An easy answer for Agassi fans (for full disclosure Becker & Courier were my favorite players of this era), might be that Andre should not have had on again off again years prior to 1999.  For every 1995, 1994, 1992, 1990 and 1988 Agassi had, he did throw out some mediocre to downright poor years such as 1989 (not as steady as 1988), 1991 (not as good as 1990), 1993 (not good), 1996 (outside of the gold … he underachieved), and 1997 (really awful).  From 1999-2005, Agassi won 5 of his 8 majors and reached 2 other US Open finals in which he lost respectable 4-set matches to Sampras and Roger Federer.  Agassi had better longevity than Sampras (did Sampras’ anemia impact his longevity?).  Still, Andre had a tough match-up versus Sampras due to Pete’s huge and well-disguised serve.  Sampras offered no Boris Beckeresque tell for where his serves were headed.  Sampras was better at running and jumping than Agassi as well.  Pete Sampras largely kept Agassi off balance and made Andre hit shots outside of his comfort zone.  Being able to hold with greater ease than most took away one of Agassi’s largest psychological edges.  Pete’s leaping and running ability made for some spectacular slam dunk overhead and running forehand finishes off of Agassi’s generally good lobs and well-angled groundstrokes.

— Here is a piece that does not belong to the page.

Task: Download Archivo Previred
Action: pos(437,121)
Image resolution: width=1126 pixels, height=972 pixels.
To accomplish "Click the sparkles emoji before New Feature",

Sampras won on athleticism, a huge serve, and most importantly mental focus.  Pete served as a dominating baseball pitcher pitches.  There was a contemporary who had two of those three elements and his loss of mental focus had a good explanation.  Goran Ivanisevic blasted Pete Sampras off of the Wimbledon court in a 1992 semifinal clash that went 4 sets.  In 1990, Pete Sampras burst on the scene with a dominant serve to take the US Open title, but Goran beat Boris Becker at the first round of Roland Garros 1990 before reaching the quarterfinal round losing to Thomas Muster in 4-sets.  Goran followed that up by an explosive run to the 1990 Wimbledon semifinal in which Boris Becker got some revenge in a 4-set power fest.  Making deep runs on slow clay and speedy grass is not the same thing as winning a major, but Goran left 1990 with nearly as much upside as Sampras.

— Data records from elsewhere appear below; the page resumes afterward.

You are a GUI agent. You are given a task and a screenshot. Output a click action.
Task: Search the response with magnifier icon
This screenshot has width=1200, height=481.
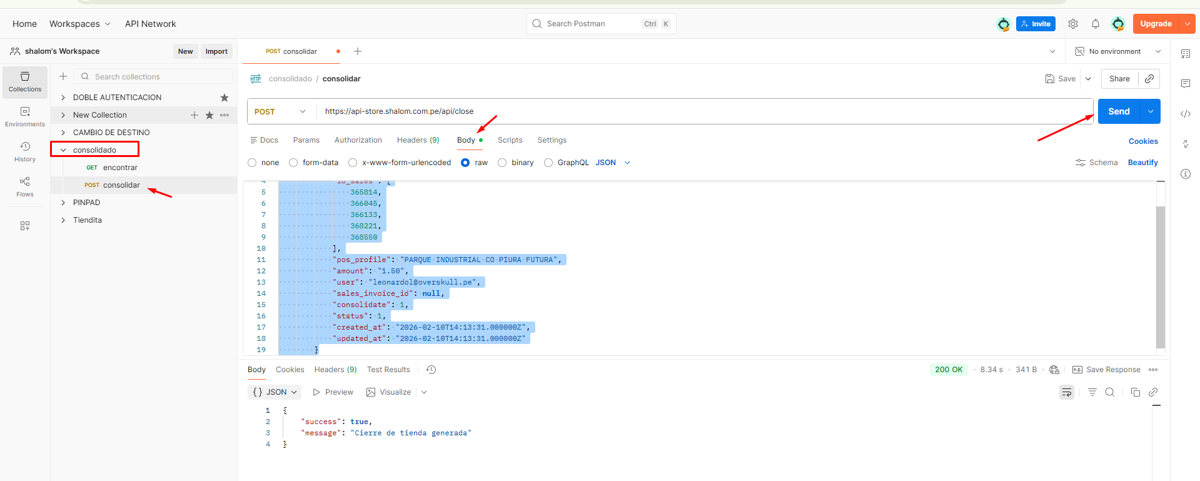[x=1110, y=392]
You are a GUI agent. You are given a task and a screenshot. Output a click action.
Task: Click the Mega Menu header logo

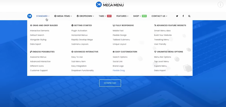(110, 5)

Goran did not have Pete’s volleys, but his backhand and claycourt game were better than Pete’s during most of their overlapping seasons.  Pete Sampras won 14 majors.  At least two of them were on a razor’s edge versus Goran.  At Wimbledon 1995, Goran lost a five-set semifinal thriller before Sampras dispatched of Boris Becker in 4 entertaining sets to take the title.  In 1998, Goran wondered into Wimbledon with long hair, a beard, and the 14th seed.  Goran beat 1996 champion, Richard Krajicek  15-13 in the 5th set of a semifinal clash and then held set points versus Pete’s second serve to go up 2-sets in the final.  Pete managed to take the 2nd set in a tiebreak.  Goran took the 4th set to force a fifth, but Pete grabbed an early break in the 5th set and took home his 5th Wimbledon title in 6 years.  Had Goran won either of those matches Pete’s Grand Slam title total drops and Sampras is unlikely to have finished 1995 or 1998 at #1.  Had Goran won both of those matches … tennis history is pretty different.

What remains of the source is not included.